Zu den wichtigsten Erkenntnissen der Bachelorthesis gehört, dass interkulturelle Kompetenz selbst, die Definition dessen, aber auch das Bewusstsein über bestehende oder nicht bestehende interkulturelle Kompetenz individuell ganz unterschiedlich vorhanden ist. Unterschiede lassen sich dahingehend innerhalb der betrachteten Gruppen (Bewohner der Flüchtlingsunterkunft, Mitarbeiter der Flüchtlingsunterkunft, Messeaussteller und Mitarbeiter der Messe) feststellen, aber auch zwischen

ihnen. Kulturelle Unterschiede stellen Herausforderungen für die Interviewpartner dar, mit denen sie je nach persönlichem Hintergrund und Intention des eigenen Handelns anders umgehen. So sind Flüchtlinge eher unvorbereitet in einer Situation, in der sie mit Menschen anderer Kulturen interagieren müssen. Aussteller auf einer Messe dagegen haben das Ziel Kontakt auch zu Mitarbeitern von Unternehmen aus einem anderen kulturellen Kontext aufzunehmen und sind deshalb oft bewusster auf die interkulturelle Interaktion vorbereitet. Ebenso wird bei der Auswahl der Mitarbeiter der Messe und in der Flüchtlingsunterkunft auf interkulturelle Kompetenzen geachtet. Kriterien sind dabei bspw. die Herkunft (kulturelle Nähe), Sprachkenntnisse, soziale Kompetenz, durchlaufene Schulungen, Sensibilität und Offenheit für Kulturdifferenzen und Kulturgewohnheiten sowie Bereitschaft sich mit diesen auseinanderzusetzen. Die Möglichkeiten und die Bereitschaft interkulturelle Kompetenzen zu entwickeln, differieren somit. Interkulturelle Kompetenz setzen Menschen auf verschiedene Weisen je nach ihren Möglichkeiten ein, um – bewusst oder unbewusst – eine – sozial oder ökonomisch – erfolgreiche Interaktion mit Mitgliedern anderer Kulturen zu erreichen.

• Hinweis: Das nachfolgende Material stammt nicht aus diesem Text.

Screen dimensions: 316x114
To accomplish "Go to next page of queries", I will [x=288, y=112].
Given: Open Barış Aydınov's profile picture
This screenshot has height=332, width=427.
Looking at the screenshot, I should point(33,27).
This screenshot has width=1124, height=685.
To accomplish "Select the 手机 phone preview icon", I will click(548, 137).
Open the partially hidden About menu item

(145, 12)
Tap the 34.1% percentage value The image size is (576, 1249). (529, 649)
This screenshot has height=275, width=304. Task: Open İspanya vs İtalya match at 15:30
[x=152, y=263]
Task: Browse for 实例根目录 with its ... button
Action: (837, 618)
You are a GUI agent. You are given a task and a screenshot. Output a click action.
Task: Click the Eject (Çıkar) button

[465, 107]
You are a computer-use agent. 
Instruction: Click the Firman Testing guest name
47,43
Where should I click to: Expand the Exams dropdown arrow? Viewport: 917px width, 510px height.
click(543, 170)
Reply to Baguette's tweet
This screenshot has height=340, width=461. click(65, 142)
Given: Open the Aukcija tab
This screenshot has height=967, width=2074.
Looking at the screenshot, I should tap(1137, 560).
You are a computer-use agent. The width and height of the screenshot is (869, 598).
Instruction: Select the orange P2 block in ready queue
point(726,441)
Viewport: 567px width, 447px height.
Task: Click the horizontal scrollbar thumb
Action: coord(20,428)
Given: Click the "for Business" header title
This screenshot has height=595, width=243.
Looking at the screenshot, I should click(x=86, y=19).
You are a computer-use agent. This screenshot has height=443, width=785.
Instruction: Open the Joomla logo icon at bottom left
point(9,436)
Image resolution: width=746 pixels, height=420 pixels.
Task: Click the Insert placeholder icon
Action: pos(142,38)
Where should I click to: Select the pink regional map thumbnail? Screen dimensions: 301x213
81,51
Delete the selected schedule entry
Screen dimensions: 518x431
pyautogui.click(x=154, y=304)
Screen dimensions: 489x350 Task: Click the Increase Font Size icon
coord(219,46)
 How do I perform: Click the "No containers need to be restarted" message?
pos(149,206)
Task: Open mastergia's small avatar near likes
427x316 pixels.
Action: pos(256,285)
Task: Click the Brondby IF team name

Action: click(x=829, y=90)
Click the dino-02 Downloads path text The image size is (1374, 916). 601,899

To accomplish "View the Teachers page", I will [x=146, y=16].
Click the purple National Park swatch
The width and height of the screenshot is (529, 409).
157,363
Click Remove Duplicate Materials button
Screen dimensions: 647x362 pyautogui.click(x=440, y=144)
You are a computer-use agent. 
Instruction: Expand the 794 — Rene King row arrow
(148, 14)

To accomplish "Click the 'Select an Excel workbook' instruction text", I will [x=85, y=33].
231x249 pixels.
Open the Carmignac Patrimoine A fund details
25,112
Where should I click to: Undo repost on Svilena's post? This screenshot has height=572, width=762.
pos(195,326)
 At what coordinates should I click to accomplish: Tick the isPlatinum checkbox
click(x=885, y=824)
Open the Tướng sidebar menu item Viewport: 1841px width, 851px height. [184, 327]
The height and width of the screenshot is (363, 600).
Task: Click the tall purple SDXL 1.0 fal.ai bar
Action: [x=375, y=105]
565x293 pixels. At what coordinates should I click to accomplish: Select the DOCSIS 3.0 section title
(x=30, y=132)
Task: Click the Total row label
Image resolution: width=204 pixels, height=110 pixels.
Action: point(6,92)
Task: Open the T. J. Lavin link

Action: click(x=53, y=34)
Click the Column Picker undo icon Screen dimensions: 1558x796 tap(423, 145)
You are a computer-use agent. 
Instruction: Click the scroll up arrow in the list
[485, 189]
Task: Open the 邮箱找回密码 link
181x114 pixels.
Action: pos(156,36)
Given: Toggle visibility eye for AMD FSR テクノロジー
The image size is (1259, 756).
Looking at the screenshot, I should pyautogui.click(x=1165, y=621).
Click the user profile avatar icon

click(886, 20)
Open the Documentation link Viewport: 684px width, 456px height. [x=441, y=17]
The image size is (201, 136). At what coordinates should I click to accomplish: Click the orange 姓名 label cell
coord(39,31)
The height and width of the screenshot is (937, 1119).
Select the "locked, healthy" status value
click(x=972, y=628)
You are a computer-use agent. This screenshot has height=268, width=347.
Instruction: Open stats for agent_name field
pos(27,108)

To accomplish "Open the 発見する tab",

Die in der Bachelorarbeit getroffenen Schlussfolgerungen haben keine Allgemeingültigkeit und können nur einen kleinen Ausschnitt dessen zeigen, wie interkulturelle Kompetenz in den beiden Untersuchungsfeldern vorkommt und welche Bedeutung ihr für die dortigen Interaktionen zukommt. Die Arbeit soll jedoch einen Beitrag dazu leisten das Verständnis für interkulturelle Kompetenz zu erweitern und Anregungen für weitere Forschungen zum Thema geben. Angesichts der zunehmenden Globalisierung und den immer zahlreicher werdenden Interaktionen zwischen Angehörigen unterschiedlicher Kulturen in verschiedenen Kontexten, wie Flucht oder Messen, wird eine tiefergehende Beschäftigung mit der Thematik weiterhin sehr relevant und immer wichtiger sein.